Once you have decided your reasons why you want to be solicitor, you should start thinking what type of law you want to work in. A tip is to think about how you approach reading a newspaper. Do the latest criminal cases fascinate you? Do you have strong opinions on immigration and refugees? Do you want to help people that have been discriminated against at work? Are you intrigued by business?
You may have an idea from studying what area you want to work in. However you will find out from your work experience and talking to people in practice that working in the law and studying it are often very different.

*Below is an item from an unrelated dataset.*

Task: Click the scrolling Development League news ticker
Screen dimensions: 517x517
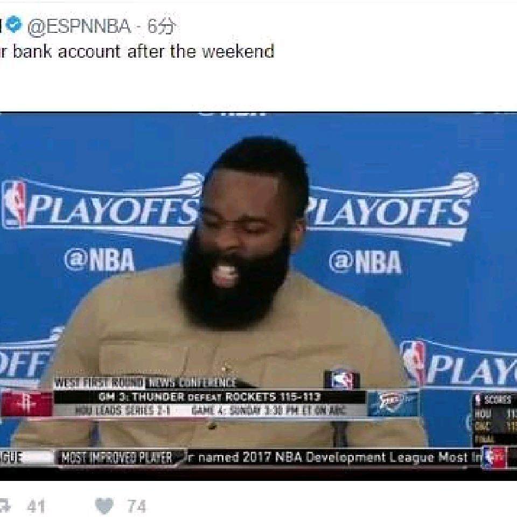Action: pyautogui.click(x=333, y=457)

It is therefore important to keep an open mind when approaching each experience. If you secure that training contract there is no guarantee that you will qualify in your favourite area, and an open mind and positive attitude may lead to more opportunities than dogmatically deciding on one area of law. Plus many areas of law overlap in terms of the skills used. If you have a good idea of what your skills are and what you want, then you will be able to know where you should be focussing.
Where to Research
- Research is important. You can do this through the following ways:
- Careers department
- Law journals
- Law sections in newspapers such as The Times and The Guardian
- Contacting the firms with informed, researched questions as a prospective applicant
- Work experience
- Speaking to family members and friends who work in the legal profession
- The internet (see below)
The following websites are useful:
Be Informed about Current Affairs
It is good to keep up to date with the non legal news with newspapers both print and online. You may be asked about this in interviews and you will want to appear informed, knowledgeable with your opinions.
It is good experience to try and work out how the news can impact on legal issues and vice versa.
Gossip Can Be Useful
The News of the World sensationally reported on Max Mosley’s private life in 2008. Not only did Mosley win damages in a privacy lawsuit but he now has a case in the European Court of Human Rights. The outcome has the potential to force the government to change the law governing how the press report on people’s private lives. The front page news or even seemingly scintillating gossip therefore can have far reaching legal ramifications.
Work experience is essential. It will give you insight into different types of law and prove your commitment and enthusiasm to future employers. It will also boost your CV, highlight your skills and increase your confidence.